Cognitive dysfunction affects both cold (i.e., emotion-independent) and hot (i.e., emotion-laden) cognition, said Barbara Sahakian, professor of clinical neuropsychology at the University of Cambridge and the Medical Research Council/Wellcome Trust Behavioral and Clinical Neuroscience Institute (Roiser and Sahakian, 2013). The sustained attention and planning needed for arranging a meeting or formulating a business plan, for example, requires intact cold cognitive processes; depressed patients show consistent impairments in these domains (Clark et al., 2009). Hot cognition, in contrast, involves thinking patterns that are influenced by emotions, such as the negatively biased responses that are common in depression and decision making when there is a conflict between risk and reward. Indecisiveness, one of the DSM-recognized criteria for depression, represents dysfunction in both cold and hot cognitive processes.
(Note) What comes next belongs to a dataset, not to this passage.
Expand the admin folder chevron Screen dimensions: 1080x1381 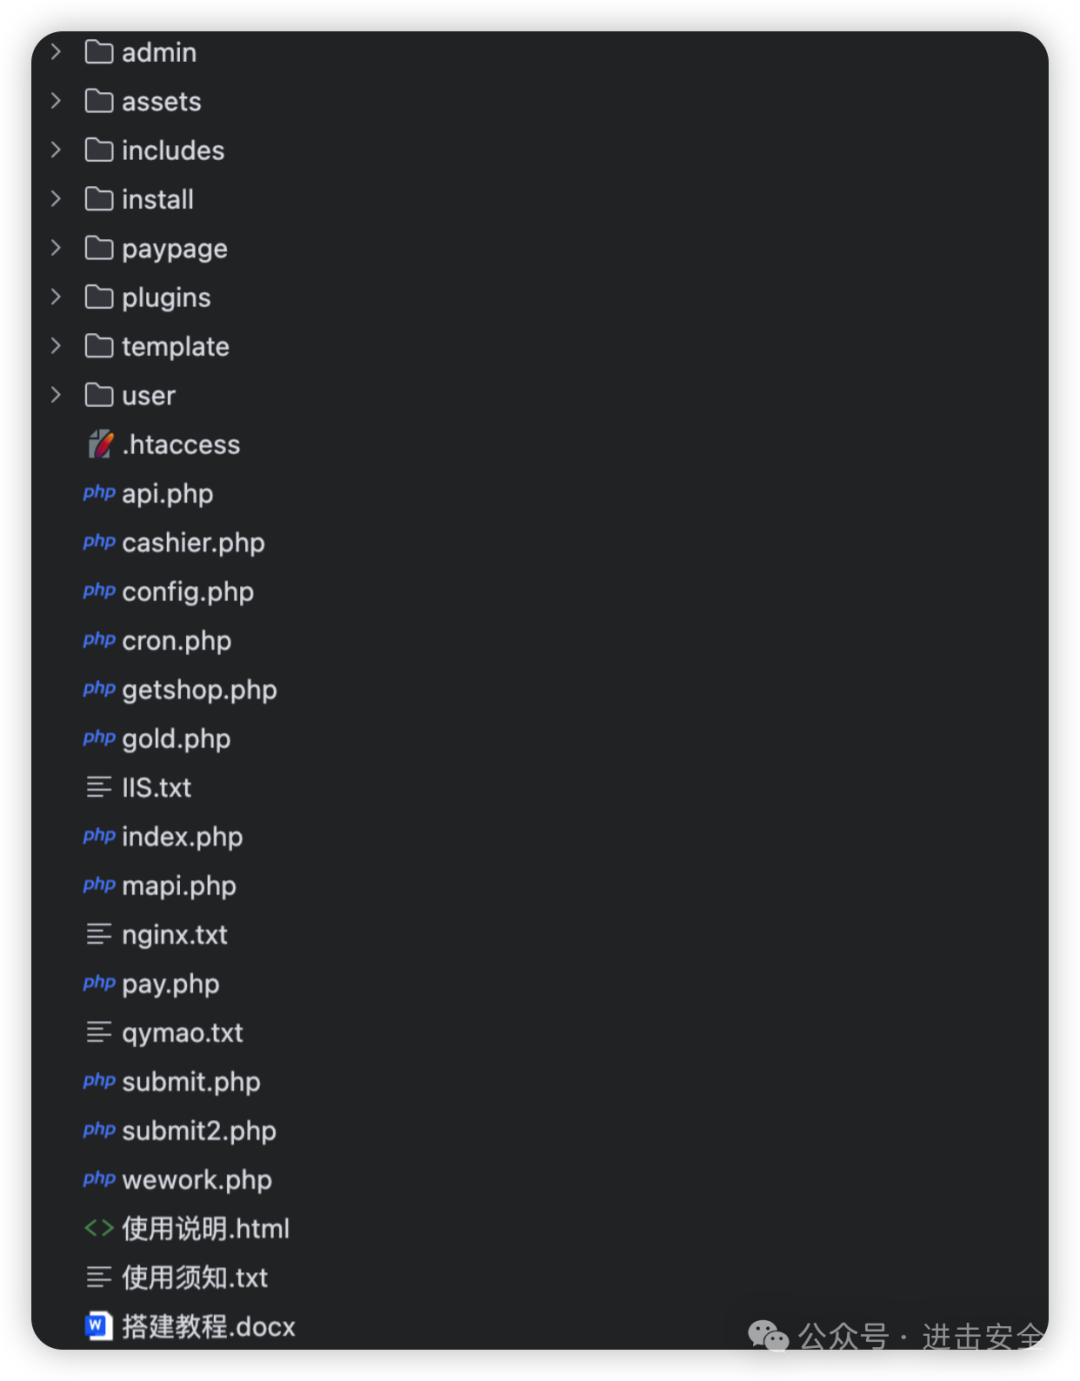click(56, 52)
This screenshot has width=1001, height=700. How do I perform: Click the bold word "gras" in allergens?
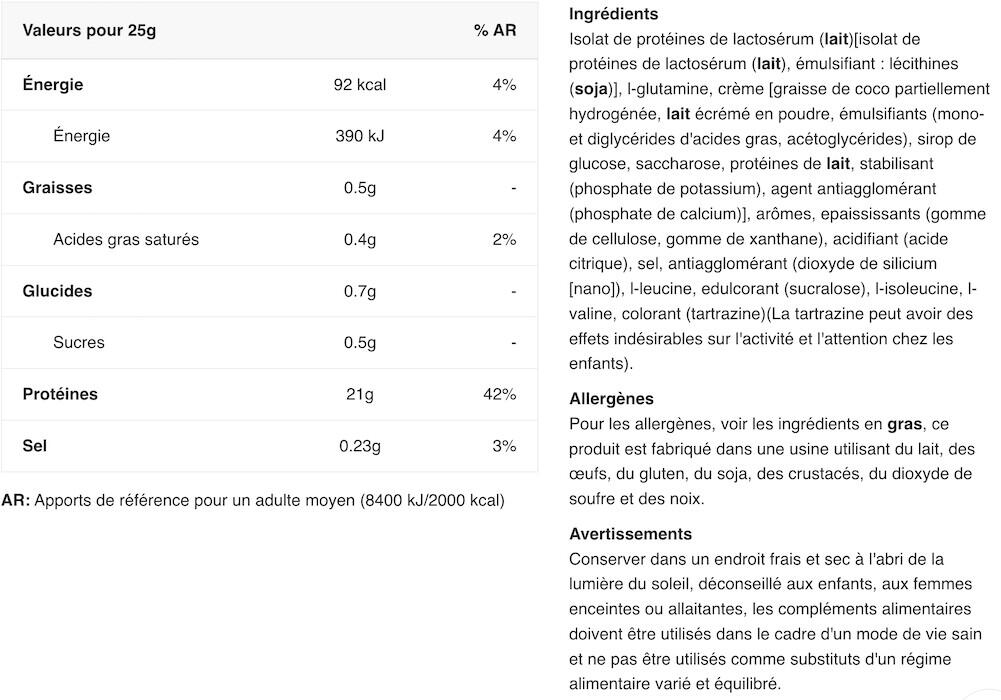tap(905, 424)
Importantly, cognitive dysfunction impacts both functionality and psychosocial functioning, which contribute to poor outcome and high relapse rates (Bortolato et al., 2014). For example, in a study of 48 patients hospitalized with a diagnosis of MDD, nearly 60 percent remained functionally disabled 6 months after hospitalization despite significant improvement in depressive symptoms (Jaeger et al., 2006). According to Sahakian, persisting deficits in information processing, memory, and verbal fluency predict poor academic, occupational, and daily functioning in MDD and are among the most debilitating problems for patients (Lee et al., 2012). These cognitive deficits result in poor workplace functionality and elevated costs due to absenteeism and reduced productivity. Indeed, the indirect costs related to workplace issues are the major contributor to the economic burden imposed by MDD (Fineberg et al., 2013; Greenberg et al., 2015; Olesen et al., 2012).
Various components of cognition can be measured objectively with multiple neuropsychological tests. Sahakian coinvented the Cambridge Neuropsychological Test Automated Battery (CANTAB) (Sahakian and Owen, 1992), which tests multiple aspects of mental functioning using nonverbal approaches. These and other cognitive tests show that patients with depression have moderate deficits in spatial working memory as well as problems in other forms of executive function, attention, and memory. In addition, remitted patients continue to show problems in executive functioning and attention.
Depression, like other mental disorders, represents a disorder of brain circuits (Insel et al., 2010), and the suboptimal effectiveness of currently available treatment likely reflects an incomplete understanding of the neurobiology of depression and, in particular, its neurobiological relationship to cognitive dysfunction, according to several workshop participants.
In 1986, Garrett Alexander and colleagues described five parallel and partially segregated loops that link the cortex to the basal ganglia (Alexander et al., 1986; Lawrence et al., 1998). Sahakian said the cold cognitive loop has to do with planning and problem solving, whereas the hot affective loop links emotional brain areas with the orbitofrontal cortex (see Figure 2-1).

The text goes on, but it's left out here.